**EXTRACTO DE PÁGINA**:
■ ■ ■
Los efectos son más adversos cuando el niño está implicado en el conflicto y éste no se resuelve, volviéndose la agresión cada vez más intensa y duradera. Por el momento se sabe que la edad, y no el sexo, es un posible factor moderador de las consecuencias psicológicas; es decir, la exposición en edades más tempranas da lugar a conductas problemáticas más visibles mientras que en edades más avanzadas se tiende a trastornos internalizantes, independientemente de si el menor es niño o niña.
“Esta claro que la forma de sanar la sociedad de la violencia y de la falta de amor es reemplazar la pirámide de dominación con el círculo de la igualdad y respeto”
-Manitonquat-
¿Cómo entienden los niños el maltrato?
El niño procesa y responde cognitiva y emocionalmente a todo lo que ocurre en su entorno. Incorpora elementos para la formación de su identidad y responde acorde con la estimulación que le rodea y tiende a tomar como modelos de conducta a las personas que aprecia. En los casos en los que existe violencia de género entre los progenitores, los menores procesan tres elementos: perciben amenaza, realizan atribuciones de culpabilidad y generan creencias para justificar el uso de la violencia.
Perciben amenaza contra su integridad física y emocional, lo cual produce una activación corporal y emocional más allá de la capacidad de regulación que el niño tiene, de tal modo que se siente desbordado. El efecto es la sensibilización y por lo tanto un estado de hipervigilancia, es decir, un estado de alerta constante que le genera ira y angustia. Todo ello le lleva a generalizar estas sensaciones a otros contextos y relaciones.
Por otra parte, los niños llevan a cabo atribuciones de culpa por los conflictos, sienten culpa de no ser capaces de proteger a sus madres y no poder detener la violencia. También presentan culpa por no saber entender o delimitar qué progenitor es el responsable o culpable de la situación.
Asimismo se produce una justificación de la violencia como forma de resolver los conflictos, ya que es lo que aprenden y observan cada día en su entorno familiar. Las relaciones con los demás comienzan a fundamentarse en patrones violentos y agresivos por la propia exposición que sufren diariamente en sus hogares.
■ ■ ■
**DATOS PARA REVISIÓN**:
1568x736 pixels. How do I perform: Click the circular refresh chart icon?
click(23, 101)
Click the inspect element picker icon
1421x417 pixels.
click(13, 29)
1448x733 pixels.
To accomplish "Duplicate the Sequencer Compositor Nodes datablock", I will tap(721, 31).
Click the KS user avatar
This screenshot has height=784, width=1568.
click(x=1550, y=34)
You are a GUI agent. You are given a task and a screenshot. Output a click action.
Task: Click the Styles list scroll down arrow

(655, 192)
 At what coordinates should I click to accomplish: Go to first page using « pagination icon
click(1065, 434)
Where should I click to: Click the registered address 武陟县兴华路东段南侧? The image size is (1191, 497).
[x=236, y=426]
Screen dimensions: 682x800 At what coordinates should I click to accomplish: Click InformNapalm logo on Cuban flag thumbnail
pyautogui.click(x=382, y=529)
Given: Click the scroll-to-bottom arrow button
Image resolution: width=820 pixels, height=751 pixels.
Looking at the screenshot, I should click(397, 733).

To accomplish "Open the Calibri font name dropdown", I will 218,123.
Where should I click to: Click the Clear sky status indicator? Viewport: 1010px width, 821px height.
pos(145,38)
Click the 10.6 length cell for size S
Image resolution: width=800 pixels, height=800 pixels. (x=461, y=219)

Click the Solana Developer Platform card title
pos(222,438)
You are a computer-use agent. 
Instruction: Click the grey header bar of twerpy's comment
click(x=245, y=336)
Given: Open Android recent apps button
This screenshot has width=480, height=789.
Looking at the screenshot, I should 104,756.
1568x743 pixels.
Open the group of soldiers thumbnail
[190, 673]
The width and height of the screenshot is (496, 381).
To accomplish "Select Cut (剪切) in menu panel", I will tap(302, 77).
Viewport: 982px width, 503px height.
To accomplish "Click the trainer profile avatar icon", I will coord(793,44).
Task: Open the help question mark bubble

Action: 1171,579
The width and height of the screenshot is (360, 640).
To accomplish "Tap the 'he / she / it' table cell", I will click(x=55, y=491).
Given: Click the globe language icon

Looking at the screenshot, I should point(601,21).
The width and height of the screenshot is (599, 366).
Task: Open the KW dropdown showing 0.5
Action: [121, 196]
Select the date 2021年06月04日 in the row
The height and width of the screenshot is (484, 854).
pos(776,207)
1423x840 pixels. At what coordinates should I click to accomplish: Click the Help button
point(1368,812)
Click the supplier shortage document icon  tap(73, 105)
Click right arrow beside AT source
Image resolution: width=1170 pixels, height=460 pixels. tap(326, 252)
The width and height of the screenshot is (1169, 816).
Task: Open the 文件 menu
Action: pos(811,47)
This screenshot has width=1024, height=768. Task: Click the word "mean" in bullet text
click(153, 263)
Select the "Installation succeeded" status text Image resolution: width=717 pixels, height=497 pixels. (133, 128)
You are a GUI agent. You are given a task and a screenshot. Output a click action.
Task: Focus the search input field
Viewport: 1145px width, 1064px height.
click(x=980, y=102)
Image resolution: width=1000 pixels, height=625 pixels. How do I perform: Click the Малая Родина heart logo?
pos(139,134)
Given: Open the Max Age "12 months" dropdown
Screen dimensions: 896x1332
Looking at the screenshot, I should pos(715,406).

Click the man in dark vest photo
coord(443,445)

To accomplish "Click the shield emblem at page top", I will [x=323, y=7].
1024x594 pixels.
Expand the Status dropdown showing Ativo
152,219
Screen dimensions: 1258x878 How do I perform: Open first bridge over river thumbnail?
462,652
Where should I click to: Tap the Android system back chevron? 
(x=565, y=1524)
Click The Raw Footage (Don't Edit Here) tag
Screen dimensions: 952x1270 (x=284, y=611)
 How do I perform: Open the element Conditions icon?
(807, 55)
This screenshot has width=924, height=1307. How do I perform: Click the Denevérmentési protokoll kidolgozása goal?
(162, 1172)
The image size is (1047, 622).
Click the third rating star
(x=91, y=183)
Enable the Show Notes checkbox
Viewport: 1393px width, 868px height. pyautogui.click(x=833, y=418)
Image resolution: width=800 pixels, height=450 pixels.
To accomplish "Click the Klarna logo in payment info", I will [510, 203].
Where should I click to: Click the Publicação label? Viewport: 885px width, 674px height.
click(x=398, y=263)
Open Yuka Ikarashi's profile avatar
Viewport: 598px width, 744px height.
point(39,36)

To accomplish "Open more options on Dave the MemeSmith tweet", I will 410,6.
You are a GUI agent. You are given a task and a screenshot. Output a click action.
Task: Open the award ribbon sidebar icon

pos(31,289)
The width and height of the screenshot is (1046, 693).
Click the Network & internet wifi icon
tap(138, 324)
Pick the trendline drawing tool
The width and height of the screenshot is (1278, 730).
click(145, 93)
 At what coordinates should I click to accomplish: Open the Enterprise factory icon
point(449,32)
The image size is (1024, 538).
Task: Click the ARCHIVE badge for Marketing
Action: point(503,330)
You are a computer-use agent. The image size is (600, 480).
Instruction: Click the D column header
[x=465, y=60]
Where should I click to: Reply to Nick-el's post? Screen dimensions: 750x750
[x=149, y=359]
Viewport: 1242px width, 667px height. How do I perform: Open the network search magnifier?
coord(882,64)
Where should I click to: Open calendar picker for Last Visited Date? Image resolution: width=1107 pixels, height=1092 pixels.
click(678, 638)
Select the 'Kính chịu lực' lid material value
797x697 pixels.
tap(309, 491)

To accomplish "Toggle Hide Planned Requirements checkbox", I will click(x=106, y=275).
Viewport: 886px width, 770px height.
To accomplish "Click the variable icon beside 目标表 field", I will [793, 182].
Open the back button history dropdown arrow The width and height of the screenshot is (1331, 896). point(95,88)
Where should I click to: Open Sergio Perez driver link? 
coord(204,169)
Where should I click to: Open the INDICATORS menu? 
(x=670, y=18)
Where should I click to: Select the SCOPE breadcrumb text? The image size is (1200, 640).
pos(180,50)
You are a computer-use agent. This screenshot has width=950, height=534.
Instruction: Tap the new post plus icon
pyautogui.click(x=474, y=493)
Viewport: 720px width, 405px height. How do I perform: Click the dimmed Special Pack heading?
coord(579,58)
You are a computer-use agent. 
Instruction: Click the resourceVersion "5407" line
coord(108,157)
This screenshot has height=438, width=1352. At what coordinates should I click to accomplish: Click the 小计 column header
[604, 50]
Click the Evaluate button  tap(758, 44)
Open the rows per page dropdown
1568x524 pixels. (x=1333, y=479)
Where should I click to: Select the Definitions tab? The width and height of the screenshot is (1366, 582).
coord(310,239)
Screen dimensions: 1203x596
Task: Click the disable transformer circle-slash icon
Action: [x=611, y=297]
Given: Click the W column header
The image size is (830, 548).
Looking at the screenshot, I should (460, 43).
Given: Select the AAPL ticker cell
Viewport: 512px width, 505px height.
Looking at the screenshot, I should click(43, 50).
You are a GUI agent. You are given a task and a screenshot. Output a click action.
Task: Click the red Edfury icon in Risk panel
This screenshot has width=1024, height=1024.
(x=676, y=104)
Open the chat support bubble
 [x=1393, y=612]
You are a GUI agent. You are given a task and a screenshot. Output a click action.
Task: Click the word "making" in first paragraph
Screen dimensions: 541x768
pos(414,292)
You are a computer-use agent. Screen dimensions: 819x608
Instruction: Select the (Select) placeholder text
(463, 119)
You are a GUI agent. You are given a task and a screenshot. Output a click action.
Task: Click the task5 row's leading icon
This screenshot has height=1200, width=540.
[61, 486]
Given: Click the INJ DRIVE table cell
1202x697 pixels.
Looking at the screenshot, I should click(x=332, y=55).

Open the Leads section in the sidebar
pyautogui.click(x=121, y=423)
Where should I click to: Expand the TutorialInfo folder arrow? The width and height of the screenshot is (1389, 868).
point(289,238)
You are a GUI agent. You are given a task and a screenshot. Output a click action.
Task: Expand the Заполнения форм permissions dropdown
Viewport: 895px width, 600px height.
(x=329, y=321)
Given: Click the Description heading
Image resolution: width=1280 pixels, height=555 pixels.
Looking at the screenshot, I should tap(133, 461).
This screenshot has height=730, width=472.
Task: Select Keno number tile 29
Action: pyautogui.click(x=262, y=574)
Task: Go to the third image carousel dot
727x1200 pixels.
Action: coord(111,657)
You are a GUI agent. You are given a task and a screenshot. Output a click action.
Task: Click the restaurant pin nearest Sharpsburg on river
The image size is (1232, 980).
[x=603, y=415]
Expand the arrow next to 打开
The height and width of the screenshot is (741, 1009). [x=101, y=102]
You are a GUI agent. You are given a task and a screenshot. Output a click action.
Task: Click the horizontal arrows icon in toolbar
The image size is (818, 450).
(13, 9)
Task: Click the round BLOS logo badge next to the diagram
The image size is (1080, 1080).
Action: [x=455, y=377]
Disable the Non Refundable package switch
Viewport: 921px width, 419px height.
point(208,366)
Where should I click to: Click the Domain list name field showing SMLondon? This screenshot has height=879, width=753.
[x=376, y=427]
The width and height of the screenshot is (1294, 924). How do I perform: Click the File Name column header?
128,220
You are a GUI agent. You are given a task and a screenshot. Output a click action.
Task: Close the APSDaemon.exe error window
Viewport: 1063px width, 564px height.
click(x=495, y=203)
■ ■ ■
**INSTRUCCIONES**:
A. Enumera los tres elementos que, según el fragmento sobre los menores y la violencia de género, procesan los niños cuando existe violencia de género entre sus progenitores.
B. Devuelve sin cambios el pasaje del fragmento sobre los menores y la violencia de género que empieza en las palabras "Los efectos son" y termina tras "niños el maltrato?".

**RESPUESTAS**:
A.
- Perciben amenaza.
- Realizan atribuciones de culpabilidad.
- Generan creencias para justificar el uso de la violencia.

B.
Los efectos son más adversos cuando el niño está implicado en el conflicto y éste no se resuelve, volviéndose la agresión cada vez más intensa y duradera. Por el momento se sabe que la edad, y no el sexo, es un posible factor moderador de las consecuencias psicológicas; es decir, la exposición en edades más tempranas da lugar a conductas problemáticas más visibles mientras que en edades más avanzadas se tiende a trastornos internalizantes, independientemente de si el menor es niño o niña.
“Esta claro que la forma de sanar la sociedad de la violencia y de la falta de amor es reemplazar la pirámide de dominación con el círculo de la igualdad y respeto”
-Manitonquat-
¿Cómo entienden los niños el maltrato?